◆ **Task brief**: Word for word, set down every line of the entries below from the line with "This screenshot has width=1568, height=627." to the line with "The height and", including both, and no other line.

[Pixel coordinate grounding data]
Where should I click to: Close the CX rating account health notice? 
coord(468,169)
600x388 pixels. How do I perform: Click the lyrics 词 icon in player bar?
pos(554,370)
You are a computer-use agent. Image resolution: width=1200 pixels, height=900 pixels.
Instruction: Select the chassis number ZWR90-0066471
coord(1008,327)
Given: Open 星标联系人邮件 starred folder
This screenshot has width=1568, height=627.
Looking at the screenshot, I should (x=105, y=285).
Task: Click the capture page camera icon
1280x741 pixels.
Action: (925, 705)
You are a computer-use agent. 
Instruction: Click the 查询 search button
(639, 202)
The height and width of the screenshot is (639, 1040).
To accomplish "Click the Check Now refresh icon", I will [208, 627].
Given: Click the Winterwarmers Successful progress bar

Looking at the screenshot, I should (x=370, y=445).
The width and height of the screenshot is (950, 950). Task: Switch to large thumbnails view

◆ **Result of the exercise**:
This screenshot has width=1568, height=627.
Looking at the screenshot, I should (x=105, y=285).
Task: Click the capture page camera icon
1280x741 pixels.
Action: (925, 705)
You are a computer-use agent. 
Instruction: Click the 查询 search button
(639, 202)
The height and width of the screenshot is (639, 1040).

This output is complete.